● **Written tasks**
A – In the CSV parser thread, write out the passage starting at "Also, you've probably" and ending at "not cool anymore)".
B – Condense the paragraph of the CSV parser thread that begins "In terms of criticism/feedback" into a short bulleted list that keeps its main points.
C – According to the CSV parser thread, what gave the parser's author the idea of returning an object?

● **Given text**
* START *

The fact that you're taking the time to write readable documentation for this puts you even farther afield.

In terms of criticism/feedback...what was your reasoning for returning an Object with certain domain-specific properties (i.e. `data` and `fields`) rather than just an Array of hashes? I think the CSV constructor call works fine, and that being the case, maybe add an option in the options hash to return a CSV-object-with-metadata...but by default, `csv.parse()` should return a plain array of objects, so that other programs that utilize it don't have to remember that the data is actually in the Object's `data` property.

Also, you've probably seen D3's implementation, which is designed with the mindset that the CSV-to-be-parsed is likely an external file: https://github.com/mbostock/d3/wiki/CSV


I wish there had been a github when I was his age. I remember writing a .ini file parser in Java. I showed it to my friends who couldn't care less and... that was the end of it.


Before GitHub there was Google Code, and before Sourceforge and before there was planet-source-code.com, etc. (all sites are still up, just not cool anymore)


I had some inspiration from PapaParse, which is why I went with a returned object.

* END *

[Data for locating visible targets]
* START *

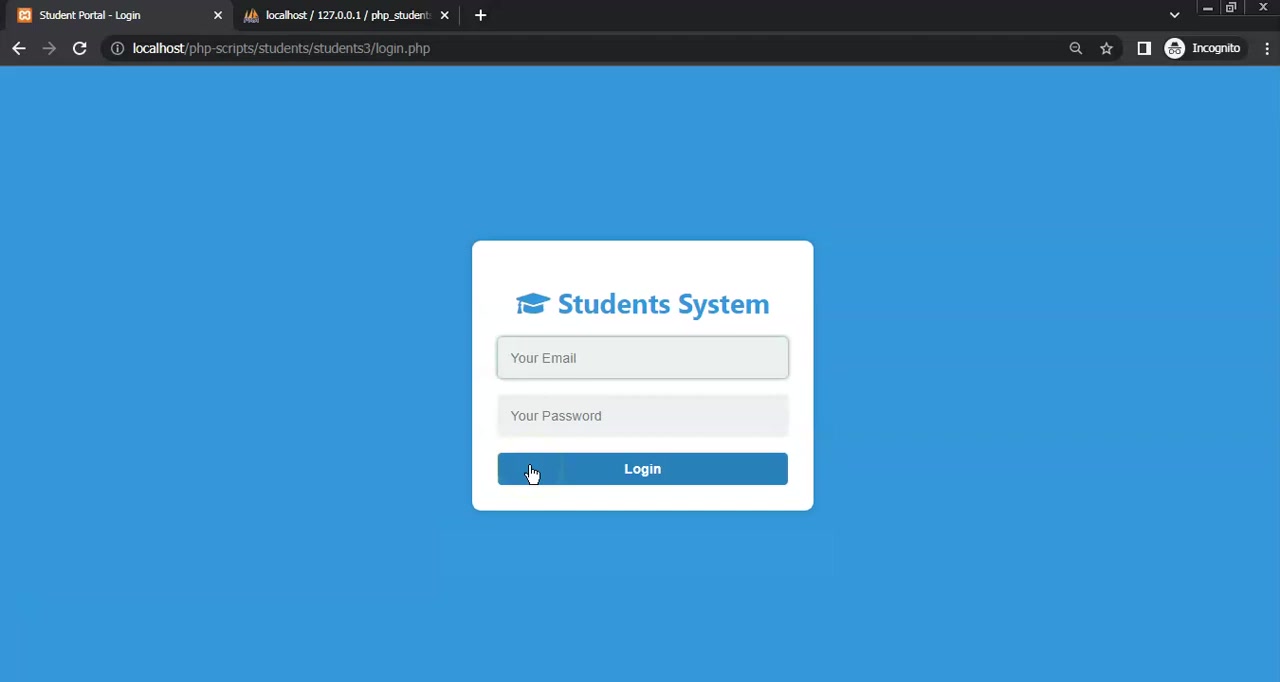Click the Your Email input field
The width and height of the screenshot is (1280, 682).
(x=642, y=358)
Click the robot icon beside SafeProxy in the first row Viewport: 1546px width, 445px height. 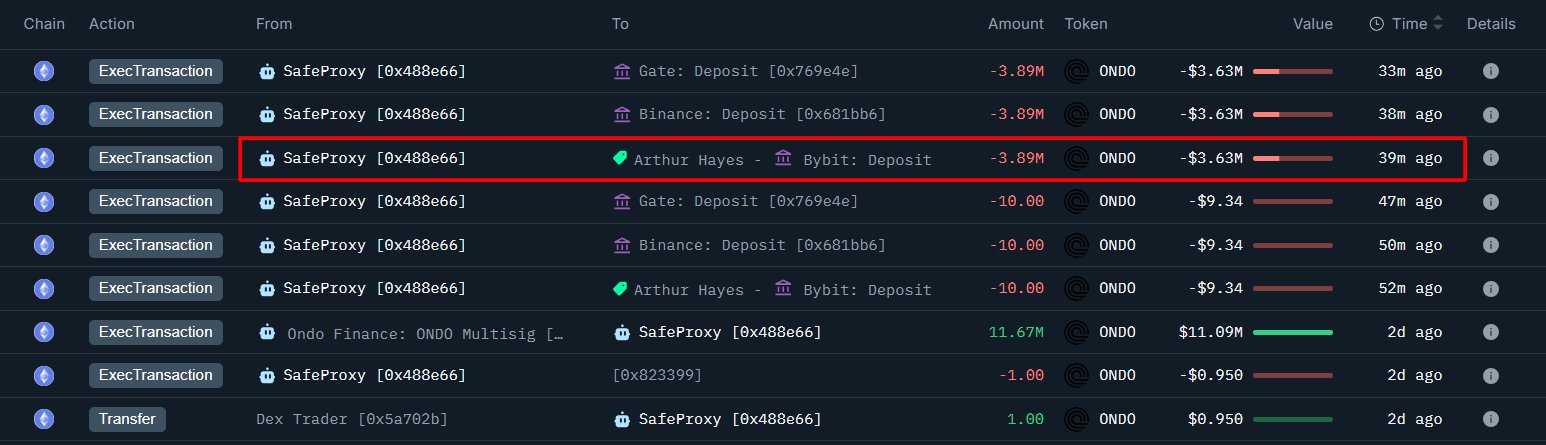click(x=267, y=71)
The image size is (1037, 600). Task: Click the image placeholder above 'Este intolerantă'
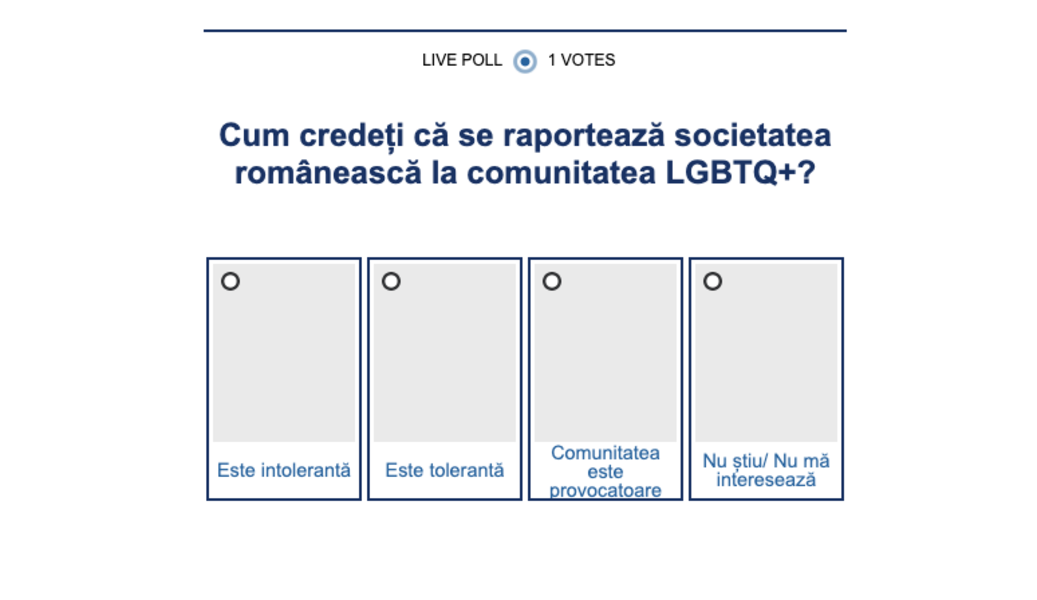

* END *

● **Exercise responses**
A –
Also, you've probably seen D3's implementation, which is designed with the mindset that the CSV-to-be-parsed is likely an external file: https://github.com/mbostock/d3/wiki/CSV


I wish there had been a github when I was his age. I remember writing a .ini file parser in Java. I showed it to my friends who couldn't care less and... that was the end of it.


Before GitHub there was Google Code, and before Sourceforge and before there was planet-source-code.com, etc. (all sites are still up, just not cool anymore)

B –
- Asks why the parser returns an Object with domain-specific properties (`data` and `fields`) instead of an Array of hashes.
- Considers the CSV constructor call fine.
- Suggests an option in the options hash for returning a CSV object with metadata.
- Argues that by default `csv.parse()` should return a plain array of objects, so programs using it don't have to remember that the data is in the Object's `data` property.

C – Inspiration from PapaParse.